La causa penal que investiga la desaparición de Áxel Alejandro González dio un giro institucional de extrema gravedad. En el marco de los procedimientos ordenados para esclarecer el paradero del joven de 21 años, desaparecido hace ya más de un mes, la Justicia dispuso un sorpresivo allanamiento en las instalaciones de la Comisaría Segunda de Fontana.
El operativo en la sede policial fue ejecutado de manera directa por personal de Gendarmería Nacional, fuerza federal que tomó las riendas de estas actuaciones para garantizar la total transparencia del proceso, debido a que la investigación apunta al accionar de los efectivos de la Policía del Chaco que prestaban servicio en dicha dependencia y que mantuvieron contacto con el joven antes de perderse su rastro.
Incautación del móvil policial y peritajes clave
El procedimiento arrojó resultados inmediatos y de fuerte impacto para el avance del expediente judicial:
- Secuestro de patrullero: Los investigadores federales procedieron a la incautación de un móvil policial que estaría directamente vinculado a la presunta persecución que sufrió Áxel la madrugada en que intentaron identificarlo. La unidad quedó bajo custodia y será sometida a minuciosos peritajes científicos y de rastro.
- Búsqueda de documentación: Además del secuestro del vehículo, los escuadrones de Gendarmería realizaron un exhaustivo registro de las oficinas, libros de guardia, registros de novedades y soportes documentales que puedan aportar datos sobre el personal activo esa noche.
- Reconstrucción de movimientos: La medida busca cruzar los datos de las hojas de ruta con los mapeos satelitales por GPS de los móviles policiales para reconstruir con precisión de minutos el perímetro donde se vio por última vez al joven.
Un pueblo movilizado en reclamo de respuestas
Este procedimiento en la seccional de Fontana se suma a las complejas declaraciones tomadas la semana pasada, donde se denunciaron tramas de encubrimiento, pistas falsas y presuntas amenazas de muerte cruzadas entre el entorno y la exfamilia política del joven.

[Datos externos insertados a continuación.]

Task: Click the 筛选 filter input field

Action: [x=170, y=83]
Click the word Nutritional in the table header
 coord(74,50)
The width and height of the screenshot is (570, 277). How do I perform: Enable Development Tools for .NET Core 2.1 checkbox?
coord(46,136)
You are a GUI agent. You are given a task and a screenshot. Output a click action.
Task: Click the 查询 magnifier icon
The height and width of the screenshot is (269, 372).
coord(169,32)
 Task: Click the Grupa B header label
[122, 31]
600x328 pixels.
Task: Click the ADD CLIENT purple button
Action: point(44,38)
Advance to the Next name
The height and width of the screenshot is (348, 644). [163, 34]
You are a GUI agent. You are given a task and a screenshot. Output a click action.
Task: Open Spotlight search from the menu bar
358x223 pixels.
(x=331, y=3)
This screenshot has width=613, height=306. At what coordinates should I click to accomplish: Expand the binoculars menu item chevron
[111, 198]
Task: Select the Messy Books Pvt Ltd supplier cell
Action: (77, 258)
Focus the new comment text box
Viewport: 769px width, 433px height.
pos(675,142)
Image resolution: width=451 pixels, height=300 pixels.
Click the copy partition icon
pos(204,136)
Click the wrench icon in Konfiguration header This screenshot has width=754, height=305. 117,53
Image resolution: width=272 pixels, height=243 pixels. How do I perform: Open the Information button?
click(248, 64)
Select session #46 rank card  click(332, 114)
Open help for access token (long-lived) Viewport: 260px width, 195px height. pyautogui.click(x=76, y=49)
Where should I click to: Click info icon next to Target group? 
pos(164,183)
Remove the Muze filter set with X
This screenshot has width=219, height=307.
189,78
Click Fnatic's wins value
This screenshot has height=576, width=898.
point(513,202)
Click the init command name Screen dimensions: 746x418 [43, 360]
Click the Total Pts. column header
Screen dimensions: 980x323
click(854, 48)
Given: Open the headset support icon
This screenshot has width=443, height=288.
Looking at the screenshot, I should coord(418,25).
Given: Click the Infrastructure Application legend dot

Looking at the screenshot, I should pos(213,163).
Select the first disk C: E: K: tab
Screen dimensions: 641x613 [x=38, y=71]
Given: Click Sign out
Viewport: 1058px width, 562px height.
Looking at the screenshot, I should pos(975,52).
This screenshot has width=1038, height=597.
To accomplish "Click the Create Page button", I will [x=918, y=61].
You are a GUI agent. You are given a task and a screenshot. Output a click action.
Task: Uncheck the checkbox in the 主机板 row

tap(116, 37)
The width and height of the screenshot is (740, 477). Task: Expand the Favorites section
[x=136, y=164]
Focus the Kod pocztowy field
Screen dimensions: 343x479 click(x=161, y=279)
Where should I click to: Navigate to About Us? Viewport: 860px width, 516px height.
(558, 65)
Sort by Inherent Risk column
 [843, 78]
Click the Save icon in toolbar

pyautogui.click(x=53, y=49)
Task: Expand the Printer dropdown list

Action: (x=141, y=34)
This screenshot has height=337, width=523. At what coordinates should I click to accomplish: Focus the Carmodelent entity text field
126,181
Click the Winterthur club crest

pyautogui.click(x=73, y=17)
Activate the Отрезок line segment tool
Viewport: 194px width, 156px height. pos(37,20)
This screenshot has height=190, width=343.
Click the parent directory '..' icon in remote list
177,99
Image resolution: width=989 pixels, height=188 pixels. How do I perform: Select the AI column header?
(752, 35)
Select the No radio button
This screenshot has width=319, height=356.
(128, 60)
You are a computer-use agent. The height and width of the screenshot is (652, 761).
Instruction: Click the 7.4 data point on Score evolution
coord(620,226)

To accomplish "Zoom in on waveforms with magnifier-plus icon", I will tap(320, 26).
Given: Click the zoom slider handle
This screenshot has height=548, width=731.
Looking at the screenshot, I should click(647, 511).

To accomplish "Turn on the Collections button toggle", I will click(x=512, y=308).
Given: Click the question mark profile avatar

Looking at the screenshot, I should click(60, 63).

Mientras las pericias tecnológicas sobre los teléfonos celulares secuestrados y el patrullero avanzan a contrarreloj en los laboratorios forenses, la desaparición de Áxel González mantiene en vilo y bajo una profunda consternación a toda la comunidad de Fontana. Su familia y organizaciones sociales continúan movilizándose de manera sistemática en la región, exigiendo respuestas urgentes a las autoridades judiciales sobre el paradero y el destino del joven.